6. Roman Senators Assassinate a Popular Politician Accused of Tyranny, a Century Before Julius Caesar
Tiberius Gracchus (circa 164 – 133 BC) was a Roman tribune of the plebs and a populares politician – a faction that sided with plebeians against the conservative aristocratic patricians. He advocated land reforms to help small independent farmers, a class being driven into extinction by the concentration of public lands into illegal giant estates controlled by senatorial aristocrats.
Rome’s legions were drawn from those who could afford to arm and equip themselves, mostly independent farmers. However, the class of independent farmers had been shrinking, as public lands were illegally seized and consolidated into vast estates controlled by patricians. Aside from the illegality, it reduced military manpower: independent farmers driven off their land fell into poverty, shrinking the pool of potential legionaries.
Tiberius Gracchus proposed reforms to break the giant estates, and redistribute the land to lower class Romans. He was vehemently opposed by the senatorial class, and when he pushed through legislation to redistribute the land anyhow, the senators set out to assassinate him. During an election in 132 BC, a senatorial mob rushed the tribune and his followers while they were assembled to vote, and Tiberius Gracchus was beaten to death.

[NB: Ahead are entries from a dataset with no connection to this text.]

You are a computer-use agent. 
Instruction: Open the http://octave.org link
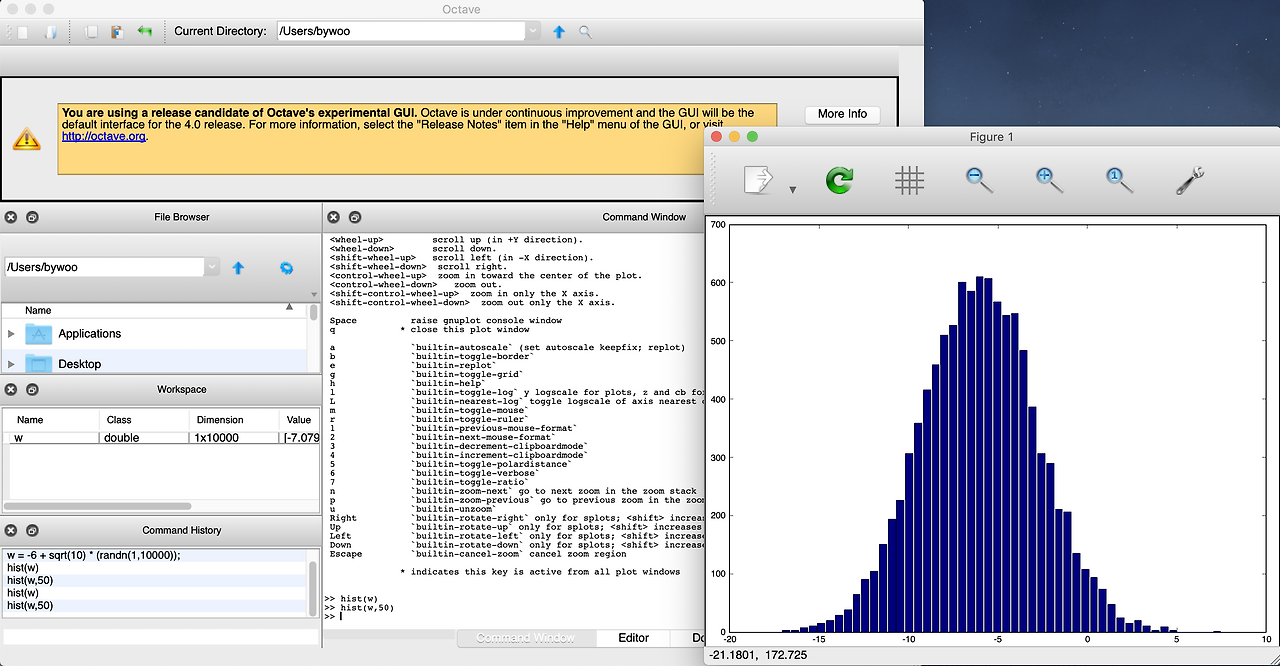(104, 137)
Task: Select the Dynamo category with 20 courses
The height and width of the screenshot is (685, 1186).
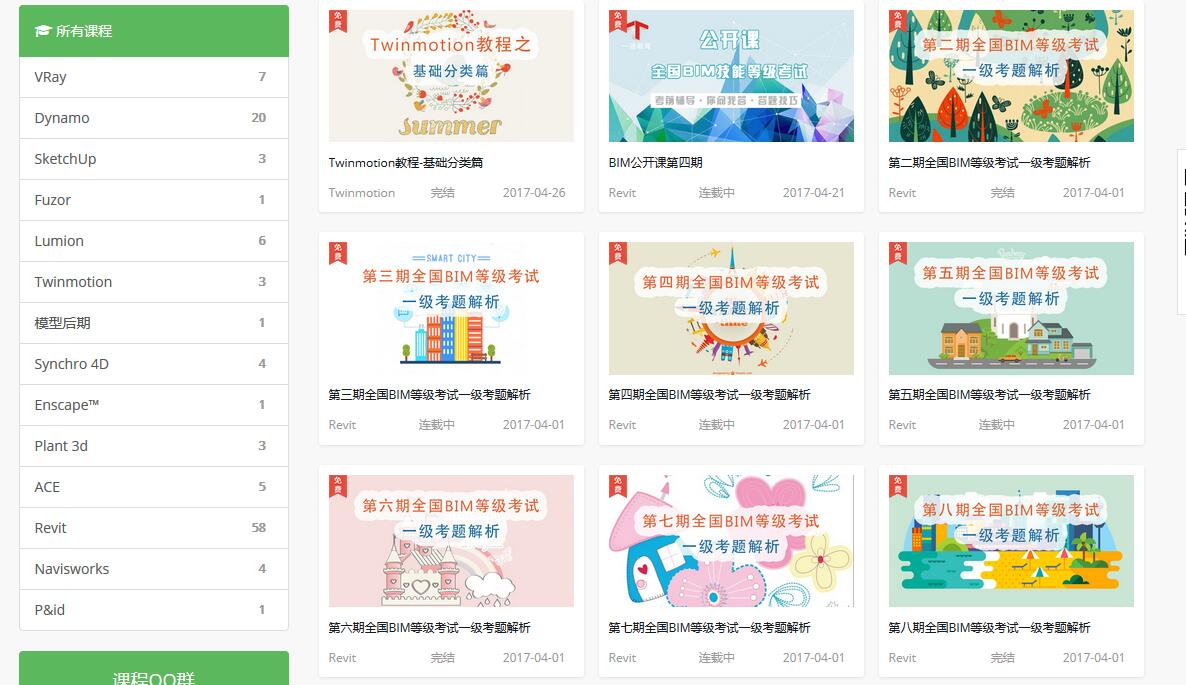Action: click(154, 118)
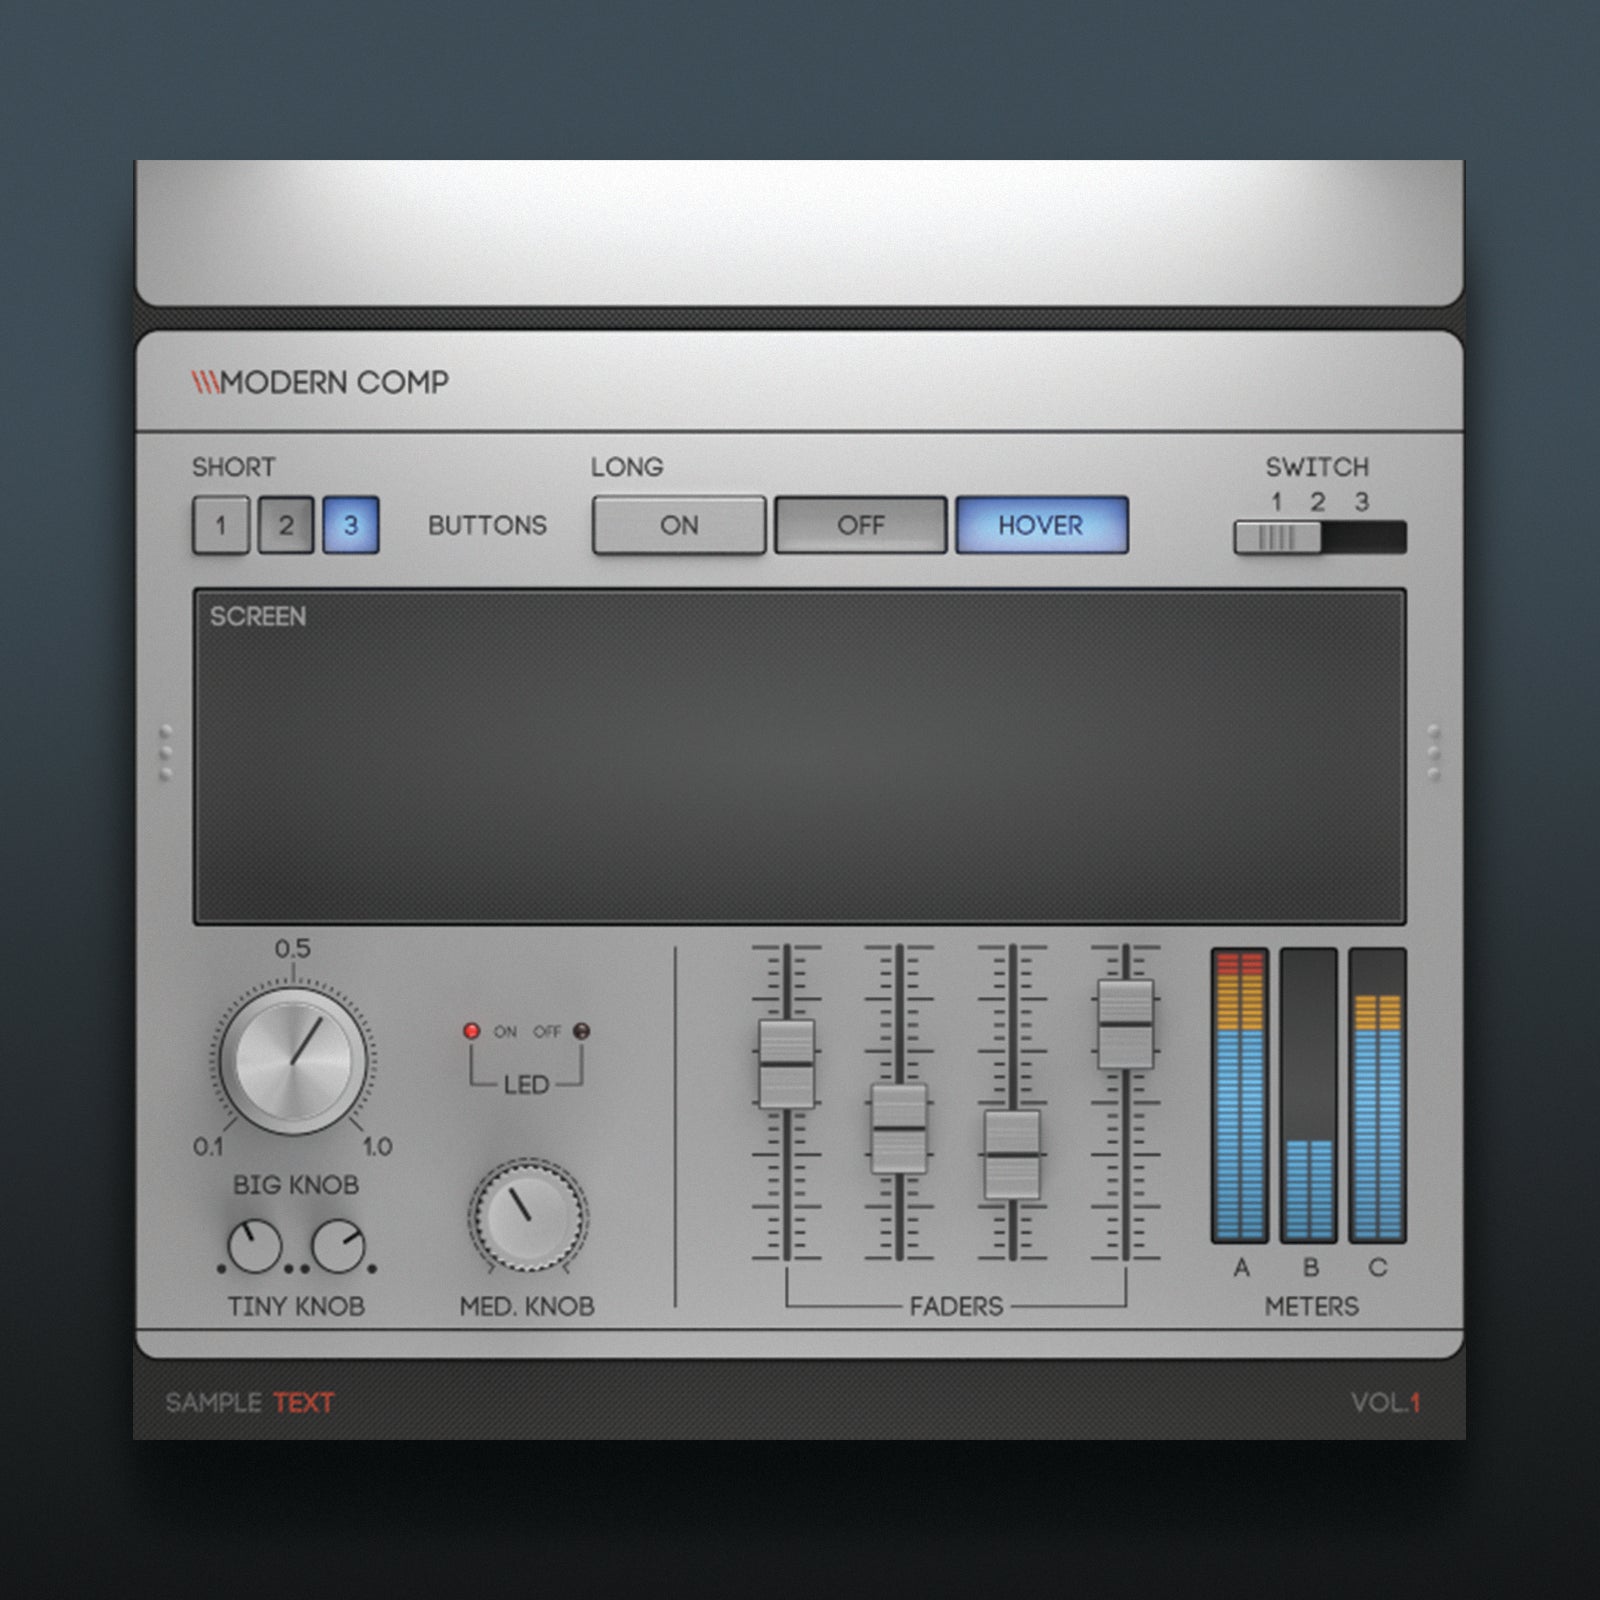The width and height of the screenshot is (1600, 1600).
Task: Click the second fader handle
Action: coord(899,1128)
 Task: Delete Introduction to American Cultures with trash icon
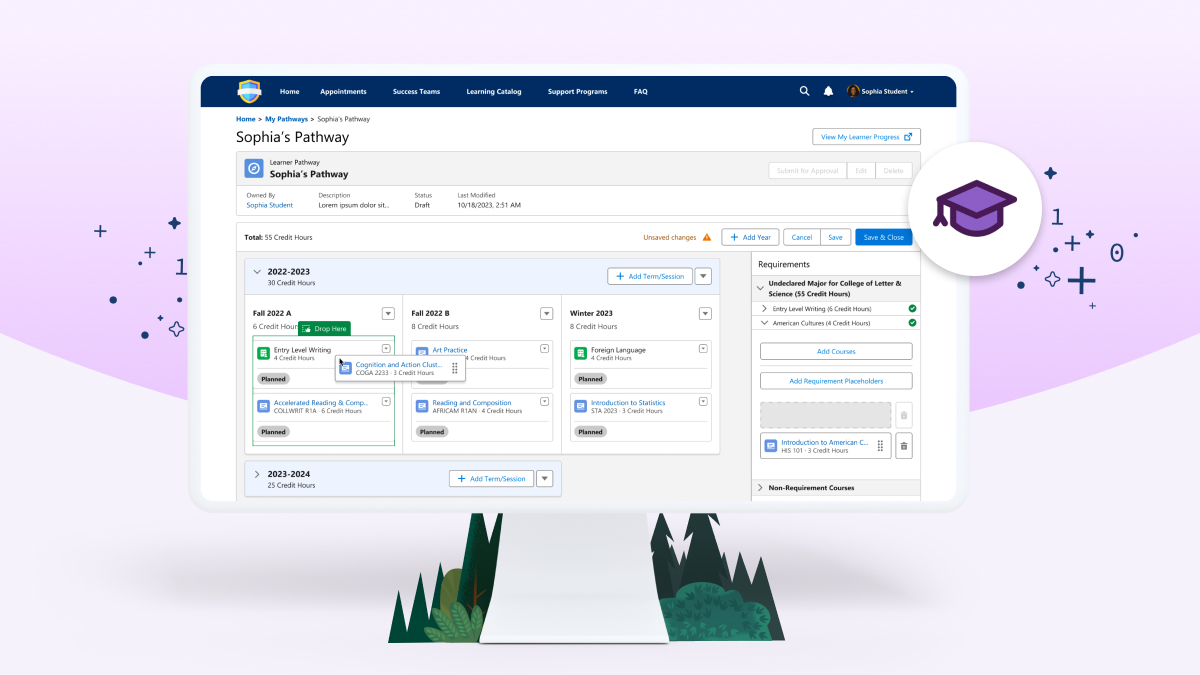903,446
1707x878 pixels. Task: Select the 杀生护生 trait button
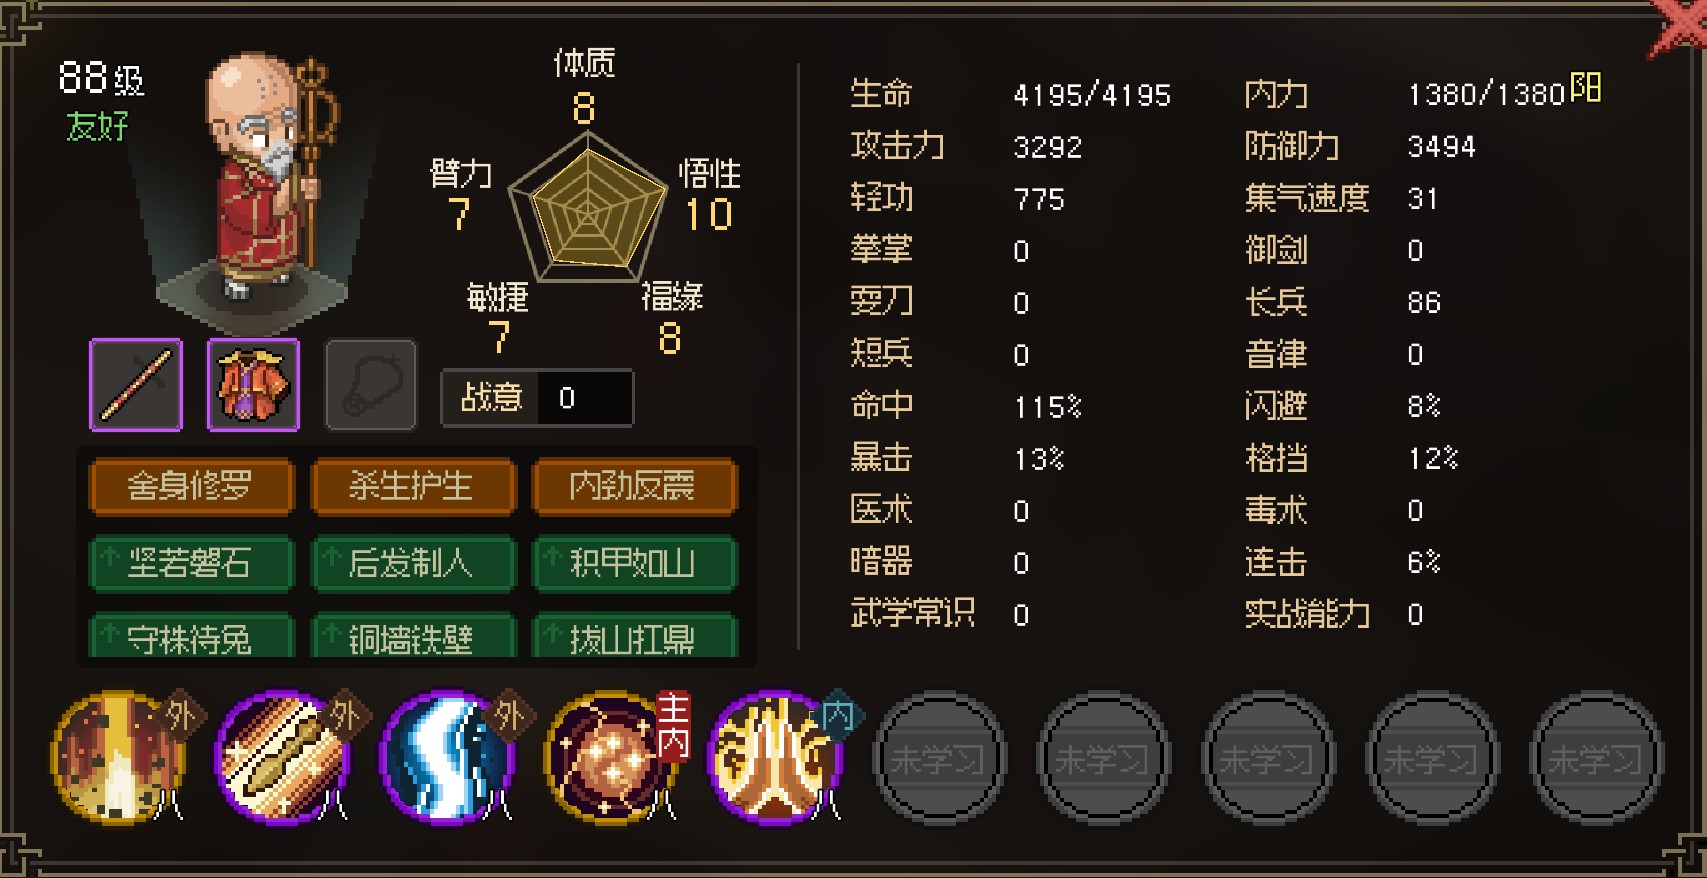tap(413, 486)
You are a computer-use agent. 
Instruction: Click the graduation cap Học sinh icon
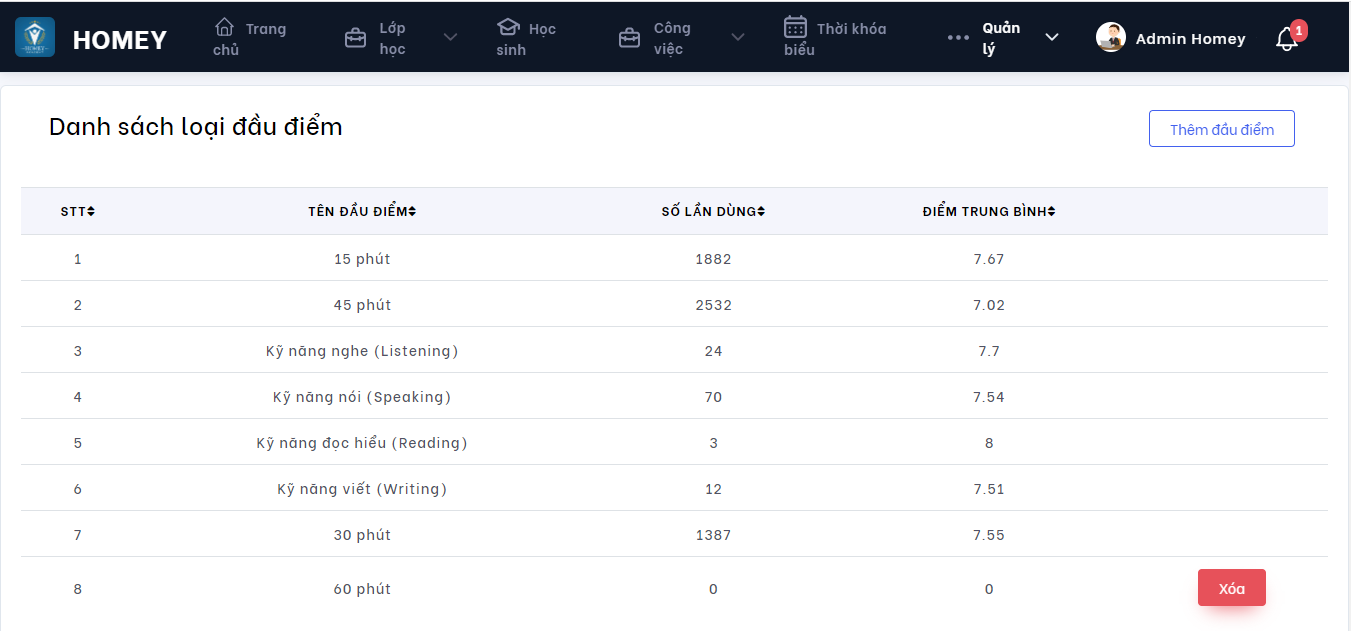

It was the Roman Republic’s first act of organized political violence, and it broke a double taboo: against political violence in general, and against visiting violence upon a tribune of the plebs, whose persons had been deemed inviolate for centuries. Violence begat violence, and Tiberius Gracchus’ political murder ushered in nearly a century of mounting turmoil as the Roman Republic tore itself apart in bouts of civil wars and bloody political purges. The toll fell disproportionately upon and virtually wiped out the very patrician and senatorial class whose interests Tiberius Gracchus’ assassins had sought to protect.